In order for a ship to stay on course, a captain must always stand by the helm.
The same rule applies to data models. Inevitably, machine learning (ML) data models will degrade over time. But with proper inspection and monitoring, that drift can be minimized.
For data scientists and ML engineers across New York City, the steps of monitoring and inspecting are unique to each company. At Kensho, Sireesh Gururaja, an ML team lead, uses a “human-in-the-loop” (HITL) solution to correct model drift. Humans evaluate Kensho’s predictive data and provide anecdotal evidence regarding accuracy to Gururaja’s team members, who then re-train the data models if necessary.
To save time and provide better accuracy, Gururaja and Dr. Adrianna Loback, an ML engineer at Cherre, use tools such as SQL, Fluentd, pipeline triggers and Prometheus to automate correction of model drift. Below, they share more tools, processes and advice for keeping predictive data models on course.
Sireesh Gururaja, a team lead of ML operations and internal tools, said there’s no substitute for inspecting data models. At Kensho, a company that leverages data to develop AI, humans evaluate data from the models to pronounce its accuracy. If the data is off, the model is inspected and retrained.
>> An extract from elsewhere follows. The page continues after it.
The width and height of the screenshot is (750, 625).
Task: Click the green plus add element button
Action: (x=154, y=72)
What steps do you take early on in the ML modeling process to prevent model drift?
At Kensho, we like to think about model drift two ways: the changes in the data the model sees over time, and also when the models adapt to new use cases with slightly different domains. Both drifts are important, since model predictions in a finance context are frequently viewed as time series and degrading accuracy over time destroys the utility of those time series.
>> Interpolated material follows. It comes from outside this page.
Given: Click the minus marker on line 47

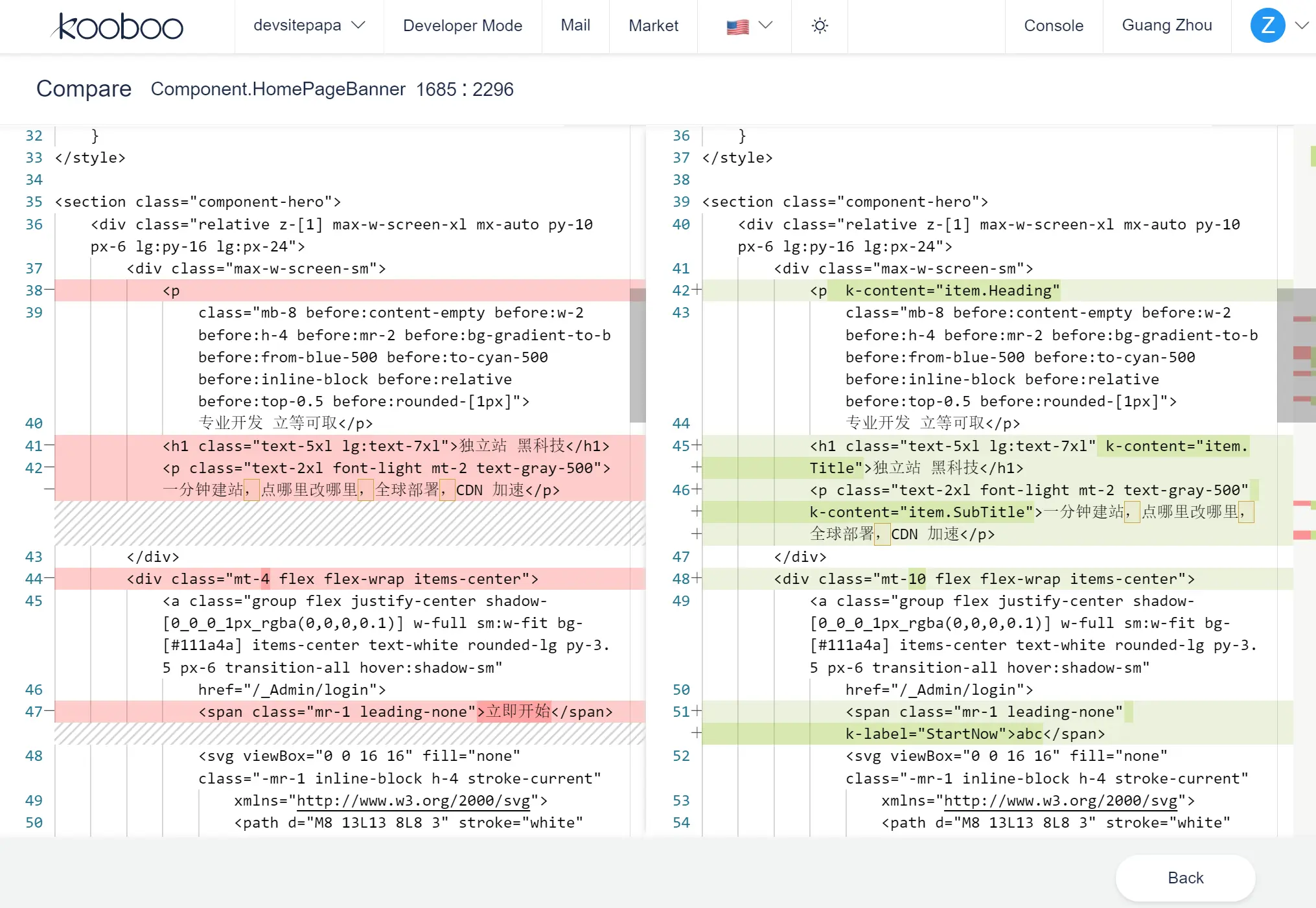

Models trained on financial news can generalize poorly to SEC filings, or vice versa, because of differences in how those documents use language. Early in the process, we find that there’s no substitute for inspecting your models.
What is your process for monitoring, detecting and correcting for model drift once a model has been deployed?
Many of our machine learning models are deployed as part of human-in-the-loop (HITL) solutions: The model’s predictions serve as a baseline that is then corrected by humans. In those cases, we’re able to leverage the feedback of the people using our models as anecdotal evidence of model performance, in addition to the numerical evaluation on the new data that HITL processes frequently provide.
We’re working on automating the collection and correction of model predictions using our existing app monitoring stack such as Prometheus for metrics. We also use a combination of Fluentd and SQL to store richer information about model predictions before we correct those annotations in our in-house annotation tool, DataQueue.
We find that there’s no substitute for inspecting your models.”
What advice do you have for other data scientists that are looking to better manage model drift?
Drift can be complicated to diagnose and numbers frequently fail to capture the user experience your model will provide. Understanding what failures your users care about and whether your model makes those mistakes can help you set a threshold for when to retrain your models. Periodically reevaluate your models and make sure you have a handle on their behavior on live data.
Model drift can only be acknowledged when the data model is monitored, according to Adrianna Loback, an ML engineer with a Ph.D in computational neuroscience. At Cherre, a real estate data platform, Loback and her team incorporated automated pipelines in their ML data model to monitor and implement methods that correct model drift when detected.
What steps do you take early on in the ML modeling process to prevent model drift?
Data and relationships between independent and target variables can change over time. To ensure robust predictive performance, we incorporate monitoring techniques to correct for model drift as part of the ML lifecycle. In the early design phase of Cherre’s ML modeling process, we design ML process architectures that incorporate automated pipelines to monitor and implement methods that detect and correct for model drift.
What is your process for monitoring, detecting and correcting for model drift once a model has been deployed?
Some common metrics to monitor the validation sets are the macro F1 score and scaled mean absolute percent error (MAPE). If performance drops, the model is retrained to correct for model drift. We may also implement an iterative process involving further intervention, which utilizes the previously trained model’s performance as a baseline to compare interventions iteratively until model drift is corrected. We are working towards developing fully automated ML pipelines that would trigger notifications whenever performance anomalies are detected.
The best approach for counteracting drift will depend on the nature of the data.”
What advice do you have for other data scientists that are looking to better manage model drift?
The best approach for counteracting drift will depend on the nature of the data. I would emphasize the importance of the exploratory data analysis phase. My advice is to build continuous systems around ML models for monitoring and drift correction as part of the standard deployment process.